There's even less of a case to be made for large companies to use options as free money. Is there really any justification for Microsoft to get a $2.3 billion aftertax boost or Cisco to get a $1.7 billion free ride when they have billions of real dollars in the bank? Execs say options match up all a company's constituents. "Stock options are an incredible mechanism to get employees, management, and shareholders all aligned," says Scott G. McNealy, chairman and CEO of Sun Microsystems Inc. But studies by Paul Oyer, an associate professor of economics at Stanford University, show that for companies with over 100 employees, options provide no real incentive to anyone besides top execs because employees believe their efforts can't have much influence on share prices.

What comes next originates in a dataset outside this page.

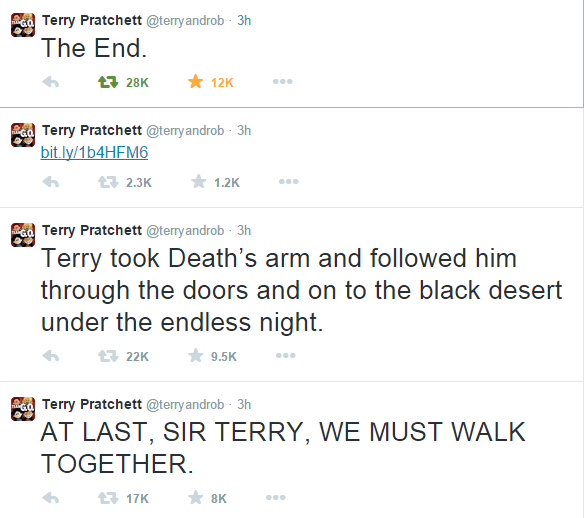Reply to the bit.ly link tweet
The width and height of the screenshot is (584, 518).
click(x=51, y=182)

Granted, expensing options could result in unintended consequences. Notes Rick White, president of the lobbying group TechNet: "You're making it much easier to manipulate earnings if you have to try to estimate the value of options." And if expensing them means startups won't turn a profit for several more years, some venture capitalists may stay away.

The real travesty, though, would be if tech execs make good on their warning that they may exclude the rank and file from the options game if expensing them becomes the norm. But that doesn't have to happen. Instead, execs should take the high road and cooperate with accounting experts on developing a workable method of valuing options. More important, directors could scale back from issuing gobs of options to top execs, since the massive dilution that often results is the main beef of outside shareholders.

Silicon Valley was a hotbed of entrepreneurship and innovation long before stock options became a fixture of high-tech compensation. Calling stock options what they really are--an expense--won't change that.



Hof is BusinessWeek's Silicon Valley bureau chief.